ACTIVITY: Collect all lines below with the string "width".

INPUT MATERIAL:
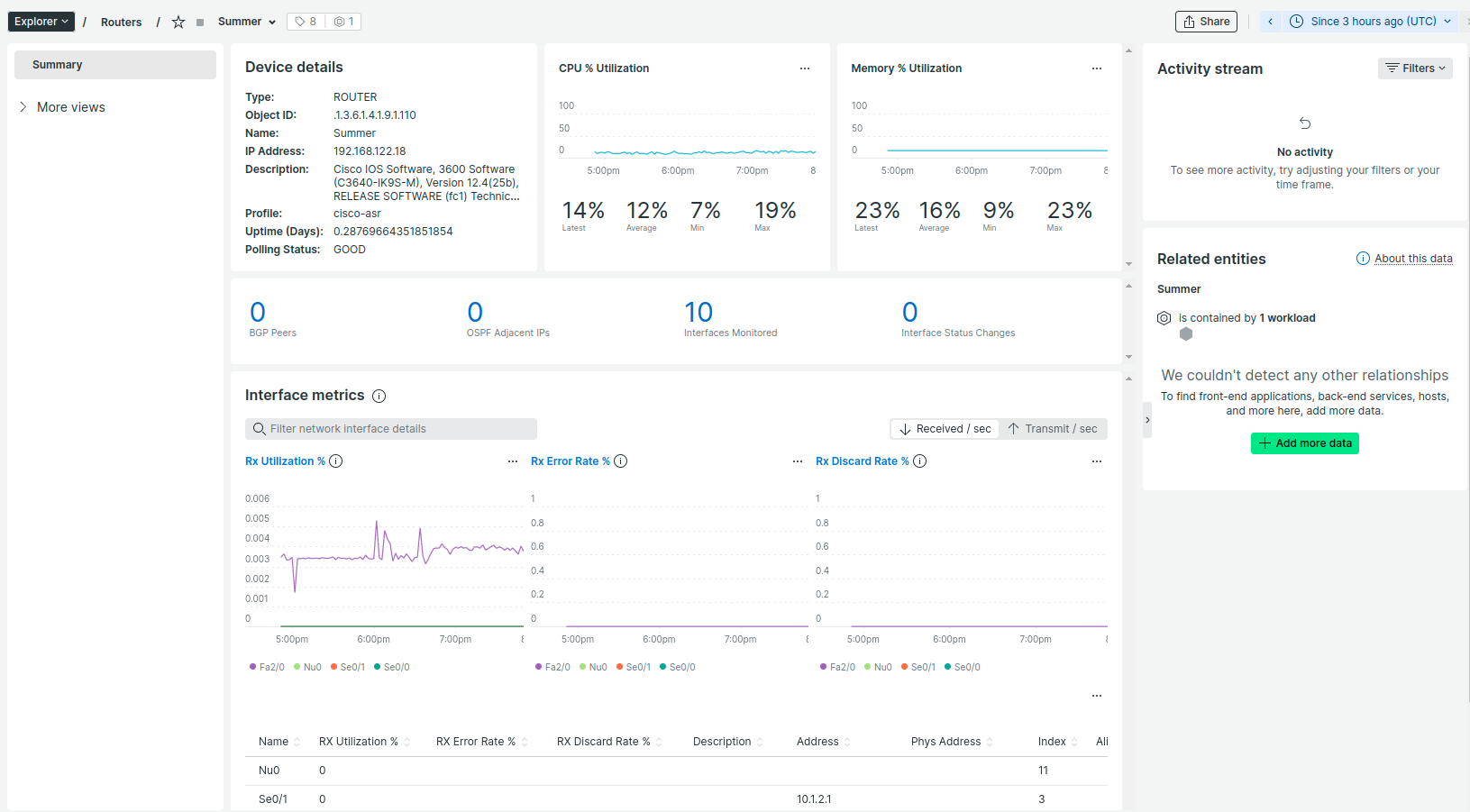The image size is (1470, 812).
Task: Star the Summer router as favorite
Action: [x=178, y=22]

--

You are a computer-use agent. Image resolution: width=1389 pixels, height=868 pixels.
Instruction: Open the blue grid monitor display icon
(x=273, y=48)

* * *

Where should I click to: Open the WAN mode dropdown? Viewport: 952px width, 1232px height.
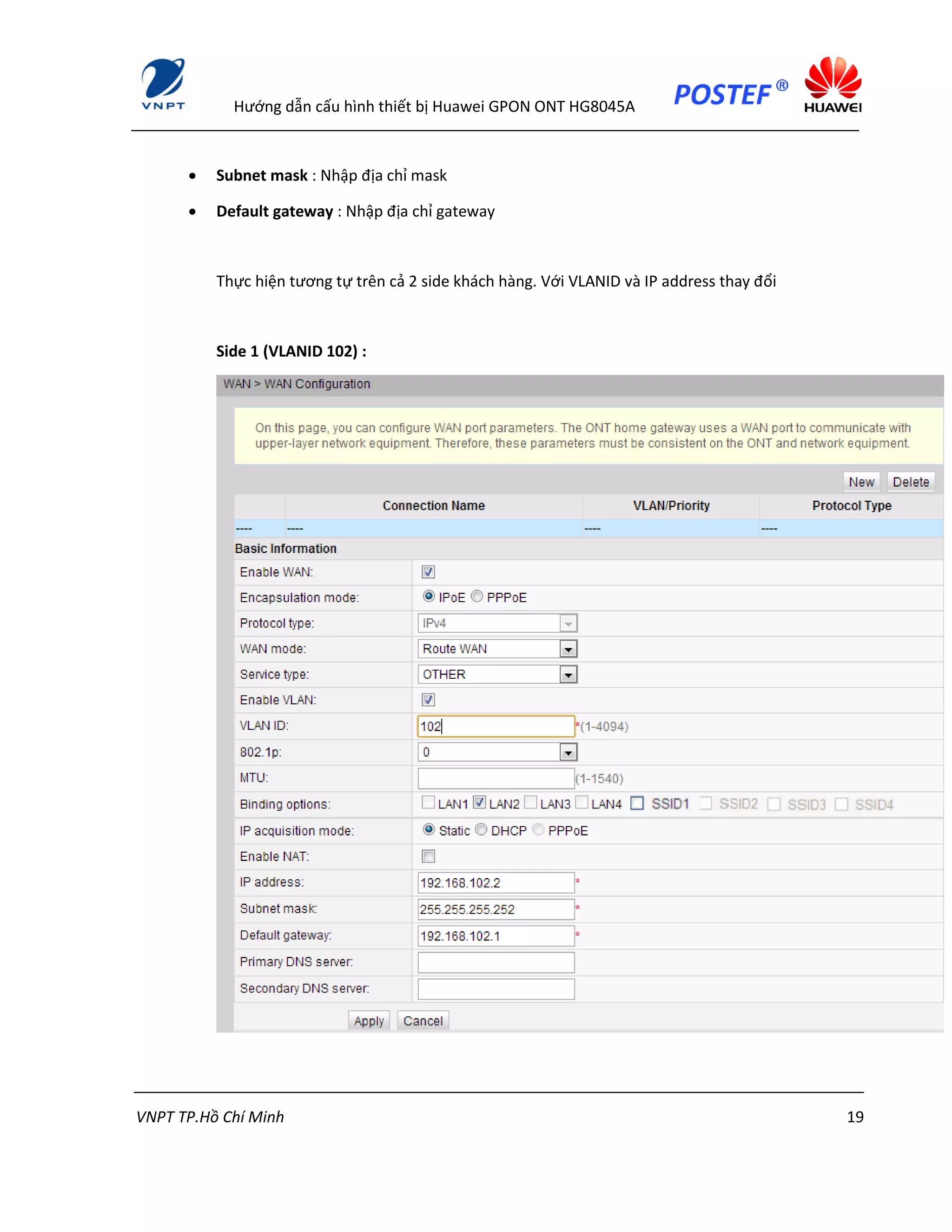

OUTPUT FOR THIS EXERCISE:
You are a computer-use agent. Image resolution: width=1389 pixels, height=868 pixels.
Where should I click to: Open the WAN mode dropdown? Viewport: 952px width, 1232px height.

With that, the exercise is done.